:: Input data ::
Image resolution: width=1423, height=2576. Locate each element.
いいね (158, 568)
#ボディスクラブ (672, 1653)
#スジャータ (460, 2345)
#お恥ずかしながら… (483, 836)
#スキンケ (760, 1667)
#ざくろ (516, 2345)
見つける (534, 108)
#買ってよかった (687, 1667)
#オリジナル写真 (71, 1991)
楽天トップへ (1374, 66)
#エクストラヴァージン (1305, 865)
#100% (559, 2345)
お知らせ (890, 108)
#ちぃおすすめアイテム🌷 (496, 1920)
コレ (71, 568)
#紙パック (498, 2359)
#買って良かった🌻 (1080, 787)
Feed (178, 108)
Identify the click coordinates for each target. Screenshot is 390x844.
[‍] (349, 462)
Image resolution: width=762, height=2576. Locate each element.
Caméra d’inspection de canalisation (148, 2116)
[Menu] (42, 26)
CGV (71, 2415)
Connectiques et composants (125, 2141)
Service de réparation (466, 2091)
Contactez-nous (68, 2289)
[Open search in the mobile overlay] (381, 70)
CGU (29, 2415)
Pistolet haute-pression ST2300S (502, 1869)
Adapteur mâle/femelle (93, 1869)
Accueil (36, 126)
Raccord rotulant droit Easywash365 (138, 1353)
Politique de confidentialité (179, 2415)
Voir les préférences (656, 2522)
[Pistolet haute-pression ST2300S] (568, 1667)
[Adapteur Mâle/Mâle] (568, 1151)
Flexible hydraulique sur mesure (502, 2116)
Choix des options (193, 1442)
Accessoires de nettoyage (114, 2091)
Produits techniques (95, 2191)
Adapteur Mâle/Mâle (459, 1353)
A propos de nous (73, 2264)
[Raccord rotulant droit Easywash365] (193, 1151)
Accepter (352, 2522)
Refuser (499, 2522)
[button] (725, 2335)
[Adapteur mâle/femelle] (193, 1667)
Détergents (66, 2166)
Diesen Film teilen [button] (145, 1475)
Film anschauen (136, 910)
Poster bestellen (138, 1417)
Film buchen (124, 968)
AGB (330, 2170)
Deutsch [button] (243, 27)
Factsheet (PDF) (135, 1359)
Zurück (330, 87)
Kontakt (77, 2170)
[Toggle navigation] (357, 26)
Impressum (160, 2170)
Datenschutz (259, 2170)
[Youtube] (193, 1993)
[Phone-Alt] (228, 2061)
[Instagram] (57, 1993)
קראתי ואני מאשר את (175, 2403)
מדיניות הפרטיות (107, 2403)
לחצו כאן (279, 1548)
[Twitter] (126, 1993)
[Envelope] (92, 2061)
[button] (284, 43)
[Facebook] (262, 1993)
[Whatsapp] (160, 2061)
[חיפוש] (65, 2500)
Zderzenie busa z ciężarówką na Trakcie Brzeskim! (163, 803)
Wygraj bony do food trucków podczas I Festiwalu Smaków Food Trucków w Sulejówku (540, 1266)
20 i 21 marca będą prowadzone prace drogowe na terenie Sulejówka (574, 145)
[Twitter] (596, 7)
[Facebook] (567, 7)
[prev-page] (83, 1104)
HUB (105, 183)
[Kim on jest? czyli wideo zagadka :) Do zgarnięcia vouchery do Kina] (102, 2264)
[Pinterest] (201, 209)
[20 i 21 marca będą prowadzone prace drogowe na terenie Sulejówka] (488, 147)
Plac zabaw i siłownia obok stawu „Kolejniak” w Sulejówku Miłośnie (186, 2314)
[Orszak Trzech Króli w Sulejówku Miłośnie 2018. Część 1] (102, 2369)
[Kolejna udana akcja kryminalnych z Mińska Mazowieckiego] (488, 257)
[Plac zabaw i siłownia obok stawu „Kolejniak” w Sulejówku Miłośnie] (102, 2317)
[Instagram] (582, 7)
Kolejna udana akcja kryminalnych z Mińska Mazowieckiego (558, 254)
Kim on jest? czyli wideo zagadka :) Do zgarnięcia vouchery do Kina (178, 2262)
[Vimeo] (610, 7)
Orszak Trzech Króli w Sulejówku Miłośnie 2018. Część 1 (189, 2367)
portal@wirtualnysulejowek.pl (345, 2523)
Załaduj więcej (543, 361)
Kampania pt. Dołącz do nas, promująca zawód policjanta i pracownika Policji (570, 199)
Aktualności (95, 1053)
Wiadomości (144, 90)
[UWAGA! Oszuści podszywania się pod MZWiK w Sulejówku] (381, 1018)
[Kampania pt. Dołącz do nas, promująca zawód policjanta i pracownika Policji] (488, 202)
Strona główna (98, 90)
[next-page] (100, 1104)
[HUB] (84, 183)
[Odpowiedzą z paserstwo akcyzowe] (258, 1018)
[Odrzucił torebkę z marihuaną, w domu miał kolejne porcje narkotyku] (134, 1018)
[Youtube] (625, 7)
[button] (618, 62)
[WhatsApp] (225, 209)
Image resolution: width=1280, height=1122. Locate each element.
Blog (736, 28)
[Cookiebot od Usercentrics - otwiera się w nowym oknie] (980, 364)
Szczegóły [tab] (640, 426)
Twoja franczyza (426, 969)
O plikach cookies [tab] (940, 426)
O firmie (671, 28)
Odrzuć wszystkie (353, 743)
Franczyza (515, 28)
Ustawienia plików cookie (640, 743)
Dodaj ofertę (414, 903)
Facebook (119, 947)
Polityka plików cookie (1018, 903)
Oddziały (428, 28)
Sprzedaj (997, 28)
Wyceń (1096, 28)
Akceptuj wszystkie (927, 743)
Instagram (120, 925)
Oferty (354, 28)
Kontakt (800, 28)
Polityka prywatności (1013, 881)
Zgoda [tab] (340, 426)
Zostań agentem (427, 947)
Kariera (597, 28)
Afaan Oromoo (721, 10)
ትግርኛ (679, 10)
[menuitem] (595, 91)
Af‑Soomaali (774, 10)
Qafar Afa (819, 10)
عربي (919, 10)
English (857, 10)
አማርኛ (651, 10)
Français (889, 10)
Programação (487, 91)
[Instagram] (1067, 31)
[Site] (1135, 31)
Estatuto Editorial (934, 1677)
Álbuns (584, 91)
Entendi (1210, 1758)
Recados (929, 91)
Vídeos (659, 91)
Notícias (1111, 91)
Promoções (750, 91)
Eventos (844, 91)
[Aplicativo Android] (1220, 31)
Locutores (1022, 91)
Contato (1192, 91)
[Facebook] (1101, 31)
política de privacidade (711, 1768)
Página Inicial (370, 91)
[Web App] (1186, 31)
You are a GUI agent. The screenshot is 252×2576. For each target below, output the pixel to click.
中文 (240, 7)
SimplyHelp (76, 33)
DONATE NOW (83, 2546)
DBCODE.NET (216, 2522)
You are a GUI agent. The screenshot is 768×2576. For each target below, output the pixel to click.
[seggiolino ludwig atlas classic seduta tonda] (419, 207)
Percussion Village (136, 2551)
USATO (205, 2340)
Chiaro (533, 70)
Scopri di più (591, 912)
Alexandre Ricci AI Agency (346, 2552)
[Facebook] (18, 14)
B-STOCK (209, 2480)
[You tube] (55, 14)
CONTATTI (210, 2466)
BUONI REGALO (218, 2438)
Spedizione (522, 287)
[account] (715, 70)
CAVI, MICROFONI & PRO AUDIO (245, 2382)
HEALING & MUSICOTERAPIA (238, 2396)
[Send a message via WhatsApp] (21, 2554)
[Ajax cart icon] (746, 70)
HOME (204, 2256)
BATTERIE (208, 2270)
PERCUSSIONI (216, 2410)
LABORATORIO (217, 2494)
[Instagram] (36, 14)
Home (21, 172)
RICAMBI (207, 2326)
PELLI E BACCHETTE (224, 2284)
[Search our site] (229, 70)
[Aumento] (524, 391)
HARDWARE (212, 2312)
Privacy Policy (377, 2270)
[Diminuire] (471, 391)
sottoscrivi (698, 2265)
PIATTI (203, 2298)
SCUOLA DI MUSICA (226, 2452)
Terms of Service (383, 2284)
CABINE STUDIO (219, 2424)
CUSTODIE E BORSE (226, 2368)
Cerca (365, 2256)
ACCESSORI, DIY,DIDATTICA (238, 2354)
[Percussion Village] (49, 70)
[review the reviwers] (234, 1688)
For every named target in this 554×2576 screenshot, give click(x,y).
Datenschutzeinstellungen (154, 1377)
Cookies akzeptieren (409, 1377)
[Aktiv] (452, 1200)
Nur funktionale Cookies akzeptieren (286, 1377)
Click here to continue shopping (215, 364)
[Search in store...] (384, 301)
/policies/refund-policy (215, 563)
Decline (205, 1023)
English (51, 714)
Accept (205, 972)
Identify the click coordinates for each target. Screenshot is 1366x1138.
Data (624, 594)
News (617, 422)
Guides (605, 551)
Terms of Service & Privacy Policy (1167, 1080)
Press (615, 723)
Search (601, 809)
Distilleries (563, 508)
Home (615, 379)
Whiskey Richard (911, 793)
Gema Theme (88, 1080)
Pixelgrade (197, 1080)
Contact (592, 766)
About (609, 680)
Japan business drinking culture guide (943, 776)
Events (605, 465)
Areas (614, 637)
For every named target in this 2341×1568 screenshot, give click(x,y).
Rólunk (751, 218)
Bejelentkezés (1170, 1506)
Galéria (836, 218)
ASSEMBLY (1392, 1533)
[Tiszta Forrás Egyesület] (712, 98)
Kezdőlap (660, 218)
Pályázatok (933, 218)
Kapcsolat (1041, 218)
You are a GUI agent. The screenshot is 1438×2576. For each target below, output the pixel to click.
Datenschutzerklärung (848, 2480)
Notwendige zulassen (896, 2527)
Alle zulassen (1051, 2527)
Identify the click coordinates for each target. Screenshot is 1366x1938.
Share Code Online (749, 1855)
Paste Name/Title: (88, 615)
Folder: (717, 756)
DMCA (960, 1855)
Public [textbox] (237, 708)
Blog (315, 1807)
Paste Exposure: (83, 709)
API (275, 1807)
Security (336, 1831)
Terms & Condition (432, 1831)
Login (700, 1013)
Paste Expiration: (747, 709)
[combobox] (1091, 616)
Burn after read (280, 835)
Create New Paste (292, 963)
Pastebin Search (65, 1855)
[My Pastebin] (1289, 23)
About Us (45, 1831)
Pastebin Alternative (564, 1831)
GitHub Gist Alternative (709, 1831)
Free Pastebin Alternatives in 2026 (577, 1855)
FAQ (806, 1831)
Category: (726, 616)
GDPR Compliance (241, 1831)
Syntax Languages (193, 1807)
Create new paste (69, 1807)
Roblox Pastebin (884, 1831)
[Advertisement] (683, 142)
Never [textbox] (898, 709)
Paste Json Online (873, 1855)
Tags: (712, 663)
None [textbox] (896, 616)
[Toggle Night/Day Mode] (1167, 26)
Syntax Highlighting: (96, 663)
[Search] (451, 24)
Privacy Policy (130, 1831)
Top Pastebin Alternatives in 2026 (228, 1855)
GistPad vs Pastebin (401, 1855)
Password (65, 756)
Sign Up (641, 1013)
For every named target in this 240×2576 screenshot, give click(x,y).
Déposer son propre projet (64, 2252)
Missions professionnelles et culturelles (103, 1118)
:::
▶ [Task details]
Transcribe the lines above between the line holding "Contato (1192, 91)" and the line holding "CAVI, MICROFONI & PRO AUDIO (245, 2382)", inclusive, exactly as they stand and with nothing added.

▶ [Result of the exercise]
Contato (1192, 91)
[Facebook] (1101, 31)
política de privacidade (711, 1768)
Página Inicial (370, 91)
[Web App] (1186, 31)
You are a GUI agent. The screenshot is 252×2576. For each target below, output the pixel to click.
中文 (240, 7)
SimplyHelp (76, 33)
DONATE NOW (83, 2546)
DBCODE.NET (216, 2522)
You are a GUI agent. The screenshot is 768×2576. For each target below, output the pixel to click.
[seggiolino ludwig atlas classic seduta tonda] (419, 207)
Percussion Village (136, 2551)
USATO (205, 2340)
Chiaro (533, 70)
Scopri di più (591, 912)
Alexandre Ricci AI Agency (346, 2552)
[Facebook] (18, 14)
B-STOCK (209, 2480)
[You tube] (55, 14)
CONTATTI (210, 2466)
BUONI REGALO (218, 2438)
Spedizione (522, 287)
[account] (715, 70)
CAVI, MICROFONI & PRO AUDIO (245, 2382)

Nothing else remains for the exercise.